The Irish Times view on the war in Yemen: A country at risk of starvation

That death and suffering can occur on such a scale, and for it to be preventable, is a shameful indictment of world powers

Mukhtar Hadi, who survived a Saudi-led air strike that killed dozens including children, stands outside his house in Saada, Yemen, in early September. Photograph: Naif Rahma/Reuters

Mukhtar Hadi, who survived a Saudi-led air strike that killed dozens including children, stands outside his house in Saada, Yemen, in early September. Photograph: Naif Rahma/Reuters

 

A warning from the United Nations that Yemen could be facing the worst famine in a century should jolt the world into action to bring an end to the catastrophic four-year war that is ravaging the country.

The conflict between Houthi rebels in the north of the country, who receive Iranian support, and an exiled government backed by Saudi Arabia, has killed 10,000 people, left millions displaced and created a humanitarian crisis. While the world averts its gaze, Yemenis continue to die at a horrifying rate. The latest warning comes from Lise Grande, the UN’s humanitarian co-ordinator for Yemen, who says that if the war continues, famine could sweep across the country in the next three months. Grande estimates that 12-13 million civilians are at risk of starvation.

That death and suffering can occur on such a scale, and for it to be preventable, is a shameful indictment of world powers. Ultimately, a brokered peace deal will be required, but steps could be taken immediately to ease the crisis. The most effective would be for the international community to lean on Saudi Arabia to end its ferocious bombardment of Houthi-controlled areas. The Saudi-led coalition, in its ruthless campaign to displace rebels from strategic centres, has bombed markets, hospitals and weddings. Just last week, air strikes killed at least 10 civilians in Hodeidah province.
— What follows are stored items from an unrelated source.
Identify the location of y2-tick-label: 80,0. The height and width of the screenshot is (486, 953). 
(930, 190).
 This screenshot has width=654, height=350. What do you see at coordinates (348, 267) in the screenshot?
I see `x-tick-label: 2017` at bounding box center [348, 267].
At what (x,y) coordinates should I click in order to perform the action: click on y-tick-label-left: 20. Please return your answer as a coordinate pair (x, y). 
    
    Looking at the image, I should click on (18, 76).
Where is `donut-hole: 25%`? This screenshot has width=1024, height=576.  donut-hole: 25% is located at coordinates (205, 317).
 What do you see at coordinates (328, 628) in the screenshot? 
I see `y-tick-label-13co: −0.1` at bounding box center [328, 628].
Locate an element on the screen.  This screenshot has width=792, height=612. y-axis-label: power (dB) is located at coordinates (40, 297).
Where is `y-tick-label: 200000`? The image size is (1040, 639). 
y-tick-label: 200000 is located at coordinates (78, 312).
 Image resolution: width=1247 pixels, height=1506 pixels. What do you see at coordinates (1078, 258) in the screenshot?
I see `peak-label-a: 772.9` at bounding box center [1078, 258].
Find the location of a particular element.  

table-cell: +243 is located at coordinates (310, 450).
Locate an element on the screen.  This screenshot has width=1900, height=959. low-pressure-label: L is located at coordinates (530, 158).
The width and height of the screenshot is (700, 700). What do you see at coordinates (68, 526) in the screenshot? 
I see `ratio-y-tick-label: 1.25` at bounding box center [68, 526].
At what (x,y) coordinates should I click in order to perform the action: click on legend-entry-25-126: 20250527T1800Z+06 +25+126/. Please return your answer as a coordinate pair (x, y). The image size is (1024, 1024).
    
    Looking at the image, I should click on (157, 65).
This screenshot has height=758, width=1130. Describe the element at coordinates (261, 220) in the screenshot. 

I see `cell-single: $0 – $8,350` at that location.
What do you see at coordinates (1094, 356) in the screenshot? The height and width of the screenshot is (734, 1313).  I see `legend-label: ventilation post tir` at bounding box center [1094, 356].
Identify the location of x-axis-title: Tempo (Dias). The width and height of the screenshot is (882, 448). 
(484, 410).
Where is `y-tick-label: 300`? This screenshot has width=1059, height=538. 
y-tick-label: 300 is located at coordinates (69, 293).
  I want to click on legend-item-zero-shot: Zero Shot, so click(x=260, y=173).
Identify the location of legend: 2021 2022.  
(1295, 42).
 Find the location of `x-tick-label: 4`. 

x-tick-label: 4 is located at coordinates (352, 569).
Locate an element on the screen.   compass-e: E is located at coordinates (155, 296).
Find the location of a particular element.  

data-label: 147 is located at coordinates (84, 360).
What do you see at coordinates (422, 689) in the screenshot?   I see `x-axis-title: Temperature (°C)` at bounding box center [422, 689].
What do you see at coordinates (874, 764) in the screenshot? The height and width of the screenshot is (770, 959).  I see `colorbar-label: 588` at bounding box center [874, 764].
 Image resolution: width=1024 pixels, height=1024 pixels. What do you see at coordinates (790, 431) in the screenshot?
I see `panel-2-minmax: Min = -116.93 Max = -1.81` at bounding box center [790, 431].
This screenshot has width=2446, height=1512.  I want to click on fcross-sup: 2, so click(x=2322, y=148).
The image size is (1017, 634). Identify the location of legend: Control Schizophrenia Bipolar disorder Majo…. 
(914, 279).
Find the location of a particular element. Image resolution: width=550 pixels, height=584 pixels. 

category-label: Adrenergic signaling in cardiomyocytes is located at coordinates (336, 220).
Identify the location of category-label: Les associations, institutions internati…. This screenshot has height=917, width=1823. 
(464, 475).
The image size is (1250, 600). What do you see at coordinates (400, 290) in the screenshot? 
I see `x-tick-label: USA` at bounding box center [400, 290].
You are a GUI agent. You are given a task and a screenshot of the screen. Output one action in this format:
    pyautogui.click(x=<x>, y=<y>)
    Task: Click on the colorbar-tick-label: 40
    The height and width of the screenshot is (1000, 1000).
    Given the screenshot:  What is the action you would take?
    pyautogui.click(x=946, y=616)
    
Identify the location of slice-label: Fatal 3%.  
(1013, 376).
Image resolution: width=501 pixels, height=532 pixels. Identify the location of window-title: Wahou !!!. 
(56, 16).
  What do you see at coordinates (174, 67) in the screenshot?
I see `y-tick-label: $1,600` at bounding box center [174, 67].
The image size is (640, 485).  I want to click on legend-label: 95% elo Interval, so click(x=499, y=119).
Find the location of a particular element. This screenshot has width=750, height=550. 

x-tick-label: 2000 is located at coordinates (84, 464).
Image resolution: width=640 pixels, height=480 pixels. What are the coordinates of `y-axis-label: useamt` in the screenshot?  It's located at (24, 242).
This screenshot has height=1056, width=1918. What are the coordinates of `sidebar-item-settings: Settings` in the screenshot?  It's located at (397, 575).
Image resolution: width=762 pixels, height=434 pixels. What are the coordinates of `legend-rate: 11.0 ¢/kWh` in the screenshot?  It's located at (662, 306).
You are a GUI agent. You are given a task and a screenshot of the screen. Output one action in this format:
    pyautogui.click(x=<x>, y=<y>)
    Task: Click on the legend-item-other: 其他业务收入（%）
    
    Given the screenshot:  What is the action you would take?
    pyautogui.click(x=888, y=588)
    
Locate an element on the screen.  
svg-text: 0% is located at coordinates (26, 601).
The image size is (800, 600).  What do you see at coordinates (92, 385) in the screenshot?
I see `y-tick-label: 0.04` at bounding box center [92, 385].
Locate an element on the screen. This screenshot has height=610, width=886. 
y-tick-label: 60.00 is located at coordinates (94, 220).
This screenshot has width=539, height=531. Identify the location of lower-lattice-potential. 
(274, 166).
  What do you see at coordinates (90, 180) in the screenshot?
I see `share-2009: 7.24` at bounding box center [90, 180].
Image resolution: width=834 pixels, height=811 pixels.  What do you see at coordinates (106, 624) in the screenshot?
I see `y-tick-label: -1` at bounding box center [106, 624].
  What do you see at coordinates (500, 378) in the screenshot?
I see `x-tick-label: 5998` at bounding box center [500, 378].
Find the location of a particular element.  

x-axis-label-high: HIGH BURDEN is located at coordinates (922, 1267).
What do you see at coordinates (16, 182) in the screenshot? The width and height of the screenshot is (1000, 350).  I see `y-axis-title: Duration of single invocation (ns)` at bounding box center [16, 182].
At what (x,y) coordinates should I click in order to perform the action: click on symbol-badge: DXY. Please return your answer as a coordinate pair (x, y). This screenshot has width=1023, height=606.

Until now, there has been limited appetite in western capitals to confront Saudi crown prince Mohammed bin Salman, the architect of the Yemeni bombardment. Riyadh is an important ally for the US, Britain and others, and the young crown prince has been assiduously courted since emerging as heir apparent. However, the disappearance – and apparent murder – of the Saudi journalist Jamal Khashoggi in the Saudi consulate in Istanbul has put more pressure on Riyadh than at any point since 9/11. The monarchy is on the defensive, its crown prince suddenly vulnerable. As a result, the West enjoys new leverage over the regime. It should use it not only to establish the truth about Khashoggi’s fate but to demand an end to the bloodshed in Yemen.